Exercise details. Your task is to copy every line below that contains the word "element".

══ Dataset extract ══

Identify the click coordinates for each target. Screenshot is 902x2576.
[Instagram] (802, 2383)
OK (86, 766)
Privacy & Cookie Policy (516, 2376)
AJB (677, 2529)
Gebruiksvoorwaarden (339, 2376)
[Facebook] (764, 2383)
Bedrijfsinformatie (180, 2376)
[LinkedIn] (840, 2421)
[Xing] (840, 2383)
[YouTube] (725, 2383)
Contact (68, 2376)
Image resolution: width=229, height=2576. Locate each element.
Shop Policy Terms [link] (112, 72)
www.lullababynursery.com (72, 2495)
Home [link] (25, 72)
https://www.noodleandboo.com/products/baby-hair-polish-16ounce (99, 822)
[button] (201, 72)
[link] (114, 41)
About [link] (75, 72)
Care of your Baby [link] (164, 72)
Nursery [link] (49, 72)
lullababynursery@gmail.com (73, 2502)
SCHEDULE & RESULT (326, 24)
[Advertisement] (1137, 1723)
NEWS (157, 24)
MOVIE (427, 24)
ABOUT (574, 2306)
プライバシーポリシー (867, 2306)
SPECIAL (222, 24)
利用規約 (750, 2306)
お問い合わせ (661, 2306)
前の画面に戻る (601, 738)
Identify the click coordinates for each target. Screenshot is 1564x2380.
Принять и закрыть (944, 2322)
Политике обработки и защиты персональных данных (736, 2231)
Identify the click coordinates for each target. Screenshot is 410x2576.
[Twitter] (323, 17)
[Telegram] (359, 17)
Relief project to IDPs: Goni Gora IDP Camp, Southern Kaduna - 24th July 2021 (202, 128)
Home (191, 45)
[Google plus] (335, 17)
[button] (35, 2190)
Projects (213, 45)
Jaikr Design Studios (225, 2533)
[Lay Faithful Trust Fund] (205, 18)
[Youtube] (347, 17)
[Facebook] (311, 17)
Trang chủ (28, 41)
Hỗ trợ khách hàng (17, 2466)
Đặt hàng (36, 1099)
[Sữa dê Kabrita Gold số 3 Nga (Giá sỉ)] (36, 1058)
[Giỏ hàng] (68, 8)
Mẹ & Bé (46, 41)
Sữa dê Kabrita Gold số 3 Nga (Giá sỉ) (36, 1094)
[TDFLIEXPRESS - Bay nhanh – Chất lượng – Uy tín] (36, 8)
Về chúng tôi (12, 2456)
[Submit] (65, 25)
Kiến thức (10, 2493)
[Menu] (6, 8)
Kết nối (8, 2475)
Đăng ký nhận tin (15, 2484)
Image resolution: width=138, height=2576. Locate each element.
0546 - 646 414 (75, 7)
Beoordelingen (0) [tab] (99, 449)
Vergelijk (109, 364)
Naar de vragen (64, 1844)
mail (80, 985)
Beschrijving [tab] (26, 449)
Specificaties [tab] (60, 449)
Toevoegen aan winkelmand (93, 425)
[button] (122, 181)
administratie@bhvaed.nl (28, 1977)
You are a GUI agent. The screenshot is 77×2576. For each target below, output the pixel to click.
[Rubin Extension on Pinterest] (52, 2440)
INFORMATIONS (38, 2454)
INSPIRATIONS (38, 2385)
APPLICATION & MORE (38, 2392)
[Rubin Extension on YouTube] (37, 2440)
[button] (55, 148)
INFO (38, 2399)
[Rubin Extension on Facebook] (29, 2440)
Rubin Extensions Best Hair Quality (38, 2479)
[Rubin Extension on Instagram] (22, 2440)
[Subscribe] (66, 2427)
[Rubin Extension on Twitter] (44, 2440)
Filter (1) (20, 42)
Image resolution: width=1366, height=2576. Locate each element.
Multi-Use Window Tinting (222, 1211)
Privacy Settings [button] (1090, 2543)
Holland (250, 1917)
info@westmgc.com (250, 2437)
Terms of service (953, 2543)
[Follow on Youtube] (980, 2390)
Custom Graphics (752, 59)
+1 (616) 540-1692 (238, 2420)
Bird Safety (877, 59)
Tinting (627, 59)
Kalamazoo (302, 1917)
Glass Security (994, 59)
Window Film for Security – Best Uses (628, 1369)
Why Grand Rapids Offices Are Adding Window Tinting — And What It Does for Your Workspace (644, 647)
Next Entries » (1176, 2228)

═══

Task output.
Image resolution: width=229, height=2576. Locate each element.
Image resolution: width=138, height=2576. Locate each element.
Image resolution: width=1366, height=2576. Locate each element.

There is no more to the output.